Paul Andrew Photography


item1My formal training is actually in physics; I graduated with a B.S. in physics from the University of Illinois at Urbana-Champaign in 1986, and then did my Doctoral work at the University of Massachusetts at Amherst. While studying there and subsisting on a graduate student stipend, I managed to scrape together enough cash to buy my first 35 mm camera, a few lenses, and a good tripod. Each summer, I would escape the physics lab for two or three weeks and hike on the Long Trail or the Appalachian Trail and lug all my camera gear with me, photographing as I went.

I was fortunate enough to have the ability to discuss photographic design with Richard Newton at UMass and also to have discovered all of Freeman Patterson's photography. Almost everything I know about good visual design derives from my discussions and reading. Through Richard's recommendation, I was hired by the University of Massachusetts Environmental Institute to perform a year-long photographic study of the Green River Watershed in southern Vermont. This culminated in a slide show that was used to help protect the watershed from development pressures. In addition, I have given slide shows for the Appalachian Mountain Club (at Mt. Greylock, and Pinkham Notch Camp. I also have been photographing weddings, as well as photographing individual and family portraits, and even architectural photography. I am also available for photographic workshops, both individually and for groups.

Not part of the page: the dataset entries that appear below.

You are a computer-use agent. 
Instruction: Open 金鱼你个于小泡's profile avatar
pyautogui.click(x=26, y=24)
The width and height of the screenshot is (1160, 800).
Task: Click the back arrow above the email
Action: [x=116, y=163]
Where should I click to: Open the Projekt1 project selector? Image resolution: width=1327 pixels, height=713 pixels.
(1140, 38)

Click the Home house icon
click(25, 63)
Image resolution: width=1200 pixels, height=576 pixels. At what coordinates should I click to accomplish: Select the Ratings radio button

Currently, I am an Associate Professor of Physics at the University of Southern Maine in Portland. You can see my university home page here. My photographic blog, MaineSight, is here.


Photographic Statement

I have a bit of a difficult time with artist statements because of the personal nature of art and music. I cannot really explain to anyone why, for instance, Glenn Gould's performances of Bach's keyboard works are so deeply moving to me. I cannot explain why some works of art appeal to me and others not at all. Fundamentally, I enjoy seeing; and looking through a camera slows me down enough to really see what I am looking at. When I really stop and see what is in front of me, this in itself is a satisfying experience. I am still discovering my photographic style, but I am attracted to images with a strong sense of design and am especially excited by textures and the special quality of morning and evening light.